The Association of Broadcasting and Allied Staffs (ABS) was a British broadcasting trade union.

The organisation was founded in 1945 with the merger of the BBC Staff (Wartime) Association and the Association of BBC Engineers to form the BBC Staff Association.  It was regarded as a non-political organisation for employees of the BBC, but despite challenges from various trade unions, it remained the primary association of BBC employees.  In 1946, Leslie Littlewood was elected General Secretary, a post he was to hold until 1968.

With the creation of ITV, the association aimed to expand its remit to cover the new broadcaster, and accordingly renamed itself the Association of Broadcasting Staff (ABS) in 1956.  This was unsuccessful, but the ABS was recognised by the Independent Television Authority.

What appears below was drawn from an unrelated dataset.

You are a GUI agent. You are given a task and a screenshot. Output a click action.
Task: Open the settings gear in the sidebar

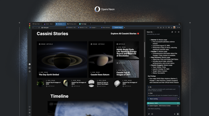click(30, 113)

In 1963, the ABS finally affiliated to the Trades Union Congress (TUC), and was able to normalise its relations with other TUC members. It was renamed the Association of Broadcasting and Allied Staffs in 1974.

In 1972, Tony Hearn became General Secretary, and under his leadership, the union began negotiations with the National Association of Theatrical and Kine Employees.  The two unions finally merged in 1984 to form the Broadcasting and Entertainment Trades Alliance.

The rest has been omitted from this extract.